Summary. The staff believes CHG is making progress in addressing some deficiencies, but much work remains to be performed. Although the IPE was an encouraging exercise, CHG's routine independent assessment programs have several significant deficiencies. A large number of management assessments are being performed, but they do not appear to be identifying the significant issues that have required attention in the recent past (e.g., work control, hazard identification). A major source of feedback is untapped since a majority of the workforce is not taking the time to provide feedback in PJRs.

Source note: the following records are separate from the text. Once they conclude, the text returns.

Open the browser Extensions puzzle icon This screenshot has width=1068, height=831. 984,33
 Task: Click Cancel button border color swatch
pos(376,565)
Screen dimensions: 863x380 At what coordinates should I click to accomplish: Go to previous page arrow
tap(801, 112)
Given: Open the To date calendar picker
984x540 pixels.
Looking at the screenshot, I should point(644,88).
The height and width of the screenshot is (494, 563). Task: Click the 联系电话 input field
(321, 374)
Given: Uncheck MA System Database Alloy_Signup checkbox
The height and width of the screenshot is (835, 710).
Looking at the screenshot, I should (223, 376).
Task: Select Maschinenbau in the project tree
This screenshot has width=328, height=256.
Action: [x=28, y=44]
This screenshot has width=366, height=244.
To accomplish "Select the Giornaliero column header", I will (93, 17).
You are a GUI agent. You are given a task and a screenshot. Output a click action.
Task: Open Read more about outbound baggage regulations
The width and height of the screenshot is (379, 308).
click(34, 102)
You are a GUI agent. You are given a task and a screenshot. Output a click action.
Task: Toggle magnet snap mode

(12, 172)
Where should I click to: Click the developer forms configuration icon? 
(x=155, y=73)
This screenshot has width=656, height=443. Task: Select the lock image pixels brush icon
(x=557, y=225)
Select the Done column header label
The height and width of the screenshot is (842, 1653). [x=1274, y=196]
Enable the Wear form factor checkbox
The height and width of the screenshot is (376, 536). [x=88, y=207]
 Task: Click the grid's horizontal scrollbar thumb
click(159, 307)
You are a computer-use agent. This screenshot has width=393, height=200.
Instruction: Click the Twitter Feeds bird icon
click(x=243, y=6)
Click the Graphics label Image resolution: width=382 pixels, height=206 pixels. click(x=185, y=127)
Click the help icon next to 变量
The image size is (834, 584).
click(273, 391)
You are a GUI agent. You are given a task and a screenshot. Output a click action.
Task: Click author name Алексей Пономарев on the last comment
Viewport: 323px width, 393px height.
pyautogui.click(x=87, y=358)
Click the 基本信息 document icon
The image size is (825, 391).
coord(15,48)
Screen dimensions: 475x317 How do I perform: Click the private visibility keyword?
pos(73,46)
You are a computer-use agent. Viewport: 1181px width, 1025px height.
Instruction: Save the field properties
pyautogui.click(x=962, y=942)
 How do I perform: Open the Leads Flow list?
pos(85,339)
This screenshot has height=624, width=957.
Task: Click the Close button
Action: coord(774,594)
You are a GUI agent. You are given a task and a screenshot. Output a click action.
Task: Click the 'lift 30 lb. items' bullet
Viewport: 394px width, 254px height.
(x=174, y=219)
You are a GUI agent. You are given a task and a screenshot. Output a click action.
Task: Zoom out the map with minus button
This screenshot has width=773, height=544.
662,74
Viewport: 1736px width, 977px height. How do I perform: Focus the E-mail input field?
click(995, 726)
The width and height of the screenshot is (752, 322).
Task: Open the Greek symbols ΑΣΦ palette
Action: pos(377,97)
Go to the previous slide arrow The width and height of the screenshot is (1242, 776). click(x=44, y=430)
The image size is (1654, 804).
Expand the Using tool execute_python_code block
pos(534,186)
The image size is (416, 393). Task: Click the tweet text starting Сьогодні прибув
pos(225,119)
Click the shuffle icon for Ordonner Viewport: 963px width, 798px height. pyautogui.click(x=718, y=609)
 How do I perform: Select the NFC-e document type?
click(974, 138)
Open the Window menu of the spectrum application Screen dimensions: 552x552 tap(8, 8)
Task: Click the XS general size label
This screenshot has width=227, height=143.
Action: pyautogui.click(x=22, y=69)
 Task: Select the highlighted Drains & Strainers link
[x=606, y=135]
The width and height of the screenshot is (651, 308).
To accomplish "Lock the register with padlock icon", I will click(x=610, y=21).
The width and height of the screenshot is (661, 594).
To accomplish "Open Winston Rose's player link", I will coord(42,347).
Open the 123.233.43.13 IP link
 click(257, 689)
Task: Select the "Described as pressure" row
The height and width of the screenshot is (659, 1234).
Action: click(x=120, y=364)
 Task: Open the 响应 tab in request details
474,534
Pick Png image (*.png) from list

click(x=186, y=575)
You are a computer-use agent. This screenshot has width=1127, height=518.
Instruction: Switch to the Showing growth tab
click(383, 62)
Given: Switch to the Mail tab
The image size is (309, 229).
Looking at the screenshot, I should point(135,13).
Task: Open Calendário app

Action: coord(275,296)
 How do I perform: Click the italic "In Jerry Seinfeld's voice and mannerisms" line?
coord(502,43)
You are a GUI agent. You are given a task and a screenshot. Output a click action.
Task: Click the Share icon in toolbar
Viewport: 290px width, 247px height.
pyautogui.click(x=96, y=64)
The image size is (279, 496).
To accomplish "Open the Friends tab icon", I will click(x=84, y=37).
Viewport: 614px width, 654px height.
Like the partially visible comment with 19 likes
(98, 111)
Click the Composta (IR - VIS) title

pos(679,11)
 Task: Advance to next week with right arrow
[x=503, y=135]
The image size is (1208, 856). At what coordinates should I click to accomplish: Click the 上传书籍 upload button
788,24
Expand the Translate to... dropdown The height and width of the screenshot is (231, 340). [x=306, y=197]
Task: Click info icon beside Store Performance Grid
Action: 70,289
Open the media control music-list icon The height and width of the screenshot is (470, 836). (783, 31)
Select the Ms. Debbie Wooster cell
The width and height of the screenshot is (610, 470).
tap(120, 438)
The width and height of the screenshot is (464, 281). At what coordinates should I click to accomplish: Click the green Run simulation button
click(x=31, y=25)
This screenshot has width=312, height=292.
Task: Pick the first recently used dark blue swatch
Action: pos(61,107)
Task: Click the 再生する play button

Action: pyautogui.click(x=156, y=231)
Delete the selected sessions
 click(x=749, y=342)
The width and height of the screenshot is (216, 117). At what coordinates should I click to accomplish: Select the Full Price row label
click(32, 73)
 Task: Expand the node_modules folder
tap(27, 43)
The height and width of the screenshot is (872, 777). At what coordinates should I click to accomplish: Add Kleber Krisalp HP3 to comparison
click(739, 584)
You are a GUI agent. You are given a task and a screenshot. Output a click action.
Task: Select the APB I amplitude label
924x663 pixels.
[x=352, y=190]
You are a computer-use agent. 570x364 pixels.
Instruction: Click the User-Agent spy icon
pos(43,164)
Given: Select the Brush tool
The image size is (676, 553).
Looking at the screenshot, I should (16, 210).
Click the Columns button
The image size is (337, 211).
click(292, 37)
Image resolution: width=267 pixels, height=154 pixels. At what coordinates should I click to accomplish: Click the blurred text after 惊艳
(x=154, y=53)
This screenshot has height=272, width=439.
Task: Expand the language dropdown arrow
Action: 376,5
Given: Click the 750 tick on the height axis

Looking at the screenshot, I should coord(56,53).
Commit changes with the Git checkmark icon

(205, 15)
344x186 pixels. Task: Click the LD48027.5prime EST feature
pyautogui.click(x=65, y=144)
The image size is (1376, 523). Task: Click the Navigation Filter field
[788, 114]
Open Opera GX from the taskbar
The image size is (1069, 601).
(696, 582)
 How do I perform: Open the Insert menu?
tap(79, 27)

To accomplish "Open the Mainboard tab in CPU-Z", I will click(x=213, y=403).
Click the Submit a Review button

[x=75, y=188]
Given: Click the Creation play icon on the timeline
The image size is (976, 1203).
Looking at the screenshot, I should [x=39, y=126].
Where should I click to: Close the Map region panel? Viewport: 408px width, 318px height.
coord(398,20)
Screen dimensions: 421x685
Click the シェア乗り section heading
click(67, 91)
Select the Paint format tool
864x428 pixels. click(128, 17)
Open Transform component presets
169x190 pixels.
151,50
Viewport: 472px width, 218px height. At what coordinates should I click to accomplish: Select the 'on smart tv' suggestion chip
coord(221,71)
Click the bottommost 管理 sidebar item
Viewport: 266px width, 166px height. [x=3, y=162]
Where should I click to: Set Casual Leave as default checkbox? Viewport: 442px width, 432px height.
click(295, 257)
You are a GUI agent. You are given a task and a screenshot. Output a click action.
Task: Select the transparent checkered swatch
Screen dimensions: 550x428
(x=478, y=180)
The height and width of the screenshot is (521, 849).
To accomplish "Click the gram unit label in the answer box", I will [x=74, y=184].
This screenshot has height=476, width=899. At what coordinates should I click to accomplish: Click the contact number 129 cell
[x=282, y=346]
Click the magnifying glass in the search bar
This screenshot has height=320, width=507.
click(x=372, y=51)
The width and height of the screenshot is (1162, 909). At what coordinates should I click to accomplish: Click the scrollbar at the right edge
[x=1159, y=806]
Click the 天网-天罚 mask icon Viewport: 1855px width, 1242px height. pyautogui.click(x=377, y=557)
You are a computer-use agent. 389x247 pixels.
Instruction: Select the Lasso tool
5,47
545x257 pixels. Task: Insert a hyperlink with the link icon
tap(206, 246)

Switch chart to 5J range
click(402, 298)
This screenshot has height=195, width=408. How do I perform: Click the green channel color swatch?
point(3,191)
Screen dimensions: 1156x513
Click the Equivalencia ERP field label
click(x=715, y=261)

If fully implemented, the PEP should address some of the issues identified in this report. However, the PEP will not address them all, and several of the initiatives to resolve the widespread feedback and improvement issues are vague. These factors will limit the effectiveness of the corrective actions. In addition, implementation of the PEP should lead to a major modification to CHG's ISM System, which will require the completion of a revised system description. Considering the problems identified with CHG's feedback and improvement programs and the magnitude of the completed and planned modifications, DOE may deem it necessary to complete a focused ISM System Verification Review for the revised program, consistent with the guidance contained in DOE G 450.4-lB, Integrated Safety Management System Guide, in order to be confident that the revised ISM System is adequate.